Problem: multi-stage UUID assignment is unnecessary and inefficient #382

sallain · 2023-09-12T18:09:31Z

Is your feature request related to a problem? Please describe.

The file UUID generation task occurs in three separate places: Assign file UUIDs to objects, Assign file UUIDs to submission documentation, and Assign file UUIDs to metadata. In Archivematica, with its two-stage processing, the file UUIDs are generated during transfer and the metadata and submission documentation UUIDs are generated during ingest. This makes sense for Archivematica because submission documentation and metadata files can be added during backlog and appraisal, between the two stages.

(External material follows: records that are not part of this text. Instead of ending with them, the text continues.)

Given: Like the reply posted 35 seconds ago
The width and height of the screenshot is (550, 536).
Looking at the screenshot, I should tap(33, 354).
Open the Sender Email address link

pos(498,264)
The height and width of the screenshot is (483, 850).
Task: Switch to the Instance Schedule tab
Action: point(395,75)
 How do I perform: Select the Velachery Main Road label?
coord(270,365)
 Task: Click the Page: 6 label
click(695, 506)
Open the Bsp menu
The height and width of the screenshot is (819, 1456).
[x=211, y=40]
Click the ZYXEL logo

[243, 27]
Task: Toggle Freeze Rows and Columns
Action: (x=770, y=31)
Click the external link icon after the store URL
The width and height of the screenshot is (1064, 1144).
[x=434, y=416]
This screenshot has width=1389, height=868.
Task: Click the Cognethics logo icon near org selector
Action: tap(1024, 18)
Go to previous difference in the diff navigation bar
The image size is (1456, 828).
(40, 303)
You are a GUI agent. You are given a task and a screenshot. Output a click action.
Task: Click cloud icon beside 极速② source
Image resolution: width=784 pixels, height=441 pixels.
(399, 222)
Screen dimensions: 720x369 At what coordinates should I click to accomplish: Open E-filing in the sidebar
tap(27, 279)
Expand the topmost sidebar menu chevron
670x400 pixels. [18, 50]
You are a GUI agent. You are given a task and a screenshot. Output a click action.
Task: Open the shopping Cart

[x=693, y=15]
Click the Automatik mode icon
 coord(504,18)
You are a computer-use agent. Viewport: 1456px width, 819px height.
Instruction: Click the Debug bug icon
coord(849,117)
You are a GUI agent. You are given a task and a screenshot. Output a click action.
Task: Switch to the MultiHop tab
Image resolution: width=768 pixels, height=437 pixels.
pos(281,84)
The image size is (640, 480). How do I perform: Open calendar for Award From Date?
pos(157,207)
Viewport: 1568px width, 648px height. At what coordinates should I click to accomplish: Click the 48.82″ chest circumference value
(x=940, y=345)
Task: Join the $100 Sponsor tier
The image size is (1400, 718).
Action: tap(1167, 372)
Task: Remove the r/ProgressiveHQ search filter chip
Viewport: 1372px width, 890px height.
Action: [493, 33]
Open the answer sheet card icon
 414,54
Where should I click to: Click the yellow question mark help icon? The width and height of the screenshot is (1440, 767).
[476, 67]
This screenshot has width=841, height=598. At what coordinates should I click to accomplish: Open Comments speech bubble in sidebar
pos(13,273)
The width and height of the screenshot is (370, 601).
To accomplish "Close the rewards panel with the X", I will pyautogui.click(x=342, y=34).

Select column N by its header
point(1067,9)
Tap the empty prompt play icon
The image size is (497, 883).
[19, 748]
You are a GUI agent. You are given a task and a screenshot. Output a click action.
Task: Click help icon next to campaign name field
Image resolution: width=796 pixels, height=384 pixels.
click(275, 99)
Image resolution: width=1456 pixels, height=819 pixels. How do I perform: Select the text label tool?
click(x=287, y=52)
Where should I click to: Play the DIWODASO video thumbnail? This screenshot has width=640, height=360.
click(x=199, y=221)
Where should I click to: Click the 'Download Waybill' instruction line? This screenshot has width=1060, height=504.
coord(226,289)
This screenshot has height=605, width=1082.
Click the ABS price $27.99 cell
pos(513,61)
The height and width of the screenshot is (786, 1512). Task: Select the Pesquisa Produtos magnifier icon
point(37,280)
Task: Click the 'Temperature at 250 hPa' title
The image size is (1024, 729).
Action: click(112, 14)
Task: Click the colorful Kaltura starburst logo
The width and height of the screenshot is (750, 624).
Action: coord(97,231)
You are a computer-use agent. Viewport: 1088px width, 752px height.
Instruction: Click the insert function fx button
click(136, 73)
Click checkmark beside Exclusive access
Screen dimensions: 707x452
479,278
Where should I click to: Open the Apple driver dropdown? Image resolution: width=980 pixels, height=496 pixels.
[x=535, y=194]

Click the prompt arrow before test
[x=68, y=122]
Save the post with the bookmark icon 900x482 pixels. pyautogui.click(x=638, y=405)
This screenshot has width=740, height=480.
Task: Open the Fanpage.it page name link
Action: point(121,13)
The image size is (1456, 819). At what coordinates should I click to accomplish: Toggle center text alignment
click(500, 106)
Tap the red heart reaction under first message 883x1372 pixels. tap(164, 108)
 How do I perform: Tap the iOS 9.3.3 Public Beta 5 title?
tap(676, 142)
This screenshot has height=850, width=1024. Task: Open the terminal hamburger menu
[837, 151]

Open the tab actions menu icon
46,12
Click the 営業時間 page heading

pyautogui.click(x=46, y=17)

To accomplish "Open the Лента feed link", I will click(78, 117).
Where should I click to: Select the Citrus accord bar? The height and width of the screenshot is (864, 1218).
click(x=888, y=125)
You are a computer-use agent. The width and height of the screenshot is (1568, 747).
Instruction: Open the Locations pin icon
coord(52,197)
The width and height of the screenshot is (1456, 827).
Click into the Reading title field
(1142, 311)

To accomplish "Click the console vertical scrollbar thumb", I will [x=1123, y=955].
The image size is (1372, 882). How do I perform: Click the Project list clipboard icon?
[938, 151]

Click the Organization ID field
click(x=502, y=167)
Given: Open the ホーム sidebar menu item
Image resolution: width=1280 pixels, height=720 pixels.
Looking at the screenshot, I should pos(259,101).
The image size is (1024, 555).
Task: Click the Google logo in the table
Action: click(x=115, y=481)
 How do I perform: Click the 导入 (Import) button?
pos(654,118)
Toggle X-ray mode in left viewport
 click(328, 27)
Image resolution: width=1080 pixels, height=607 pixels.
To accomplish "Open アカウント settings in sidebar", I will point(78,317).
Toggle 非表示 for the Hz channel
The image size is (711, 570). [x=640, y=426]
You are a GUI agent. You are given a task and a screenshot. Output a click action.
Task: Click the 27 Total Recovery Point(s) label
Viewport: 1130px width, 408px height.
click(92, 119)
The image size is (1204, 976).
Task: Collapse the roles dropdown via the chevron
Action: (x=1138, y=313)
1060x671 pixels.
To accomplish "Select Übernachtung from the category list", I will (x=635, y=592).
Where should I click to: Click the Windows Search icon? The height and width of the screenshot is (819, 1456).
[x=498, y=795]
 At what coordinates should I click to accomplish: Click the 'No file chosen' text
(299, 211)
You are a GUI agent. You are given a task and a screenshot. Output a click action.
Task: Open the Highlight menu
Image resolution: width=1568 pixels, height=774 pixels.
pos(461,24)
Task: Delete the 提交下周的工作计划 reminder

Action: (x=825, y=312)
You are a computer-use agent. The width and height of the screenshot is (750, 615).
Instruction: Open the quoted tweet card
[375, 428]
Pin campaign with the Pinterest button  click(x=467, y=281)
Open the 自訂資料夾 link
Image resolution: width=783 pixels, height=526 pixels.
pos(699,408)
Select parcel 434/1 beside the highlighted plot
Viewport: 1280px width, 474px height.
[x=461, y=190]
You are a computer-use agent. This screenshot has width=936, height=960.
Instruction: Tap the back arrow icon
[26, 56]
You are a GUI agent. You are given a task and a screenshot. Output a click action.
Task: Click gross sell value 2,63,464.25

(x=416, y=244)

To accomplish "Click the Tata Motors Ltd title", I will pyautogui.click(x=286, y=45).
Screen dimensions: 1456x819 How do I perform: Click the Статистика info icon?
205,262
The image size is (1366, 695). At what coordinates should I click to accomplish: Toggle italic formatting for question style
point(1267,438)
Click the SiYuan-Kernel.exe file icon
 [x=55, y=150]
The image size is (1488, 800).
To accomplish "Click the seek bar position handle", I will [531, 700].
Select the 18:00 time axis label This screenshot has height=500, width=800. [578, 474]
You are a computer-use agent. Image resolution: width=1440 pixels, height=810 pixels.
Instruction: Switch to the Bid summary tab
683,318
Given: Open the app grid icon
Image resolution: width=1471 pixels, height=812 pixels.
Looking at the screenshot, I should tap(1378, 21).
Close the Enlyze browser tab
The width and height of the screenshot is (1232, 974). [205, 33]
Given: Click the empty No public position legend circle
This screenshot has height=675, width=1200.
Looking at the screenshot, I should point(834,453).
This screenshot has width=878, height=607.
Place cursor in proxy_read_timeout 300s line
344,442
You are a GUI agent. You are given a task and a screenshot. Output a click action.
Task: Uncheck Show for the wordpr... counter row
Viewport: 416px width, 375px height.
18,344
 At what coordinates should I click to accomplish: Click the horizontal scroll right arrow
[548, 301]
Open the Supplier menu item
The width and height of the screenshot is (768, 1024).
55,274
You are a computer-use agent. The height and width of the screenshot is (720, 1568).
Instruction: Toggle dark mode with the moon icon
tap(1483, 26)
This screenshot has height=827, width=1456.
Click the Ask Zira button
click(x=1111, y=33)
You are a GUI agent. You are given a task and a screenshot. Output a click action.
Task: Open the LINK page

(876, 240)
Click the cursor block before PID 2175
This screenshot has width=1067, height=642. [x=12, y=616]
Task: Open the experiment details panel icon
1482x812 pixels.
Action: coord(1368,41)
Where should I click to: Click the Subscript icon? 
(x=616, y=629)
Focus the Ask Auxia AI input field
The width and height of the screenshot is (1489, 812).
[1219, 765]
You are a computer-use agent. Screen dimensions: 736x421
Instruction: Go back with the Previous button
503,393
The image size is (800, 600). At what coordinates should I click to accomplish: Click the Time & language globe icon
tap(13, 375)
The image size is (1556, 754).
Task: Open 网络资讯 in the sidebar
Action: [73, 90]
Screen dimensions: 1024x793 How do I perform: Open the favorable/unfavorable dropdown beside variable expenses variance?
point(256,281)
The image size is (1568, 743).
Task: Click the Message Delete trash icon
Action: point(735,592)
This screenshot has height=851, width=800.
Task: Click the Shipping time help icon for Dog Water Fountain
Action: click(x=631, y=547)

a3m no longer has two-stage processing, so there is no opportunity for users to add or change the submission documentation and metadata files. It seems unnecessary to separate out the jobs in this way, when they all accomplish the same basic task.

This is an extension of #702.

Describe the solution you'd like

Condense the file UUID tasks into one task (could just be called "Assign file UUIDs") that covers everything in the transfer (all digital objects as well as anything contained in a metadata or submission documentation folder - in a bag, this would be everything in the data directory).

This helps to reduce the overall number of jobs in a3m, and contributes to dismantling the two-stage workflow inherited from Archivematica.

Additional context

Note that there is also a UUID generation task for directories, but I'm happy to leave that as a separate task, since it's something that can be configured.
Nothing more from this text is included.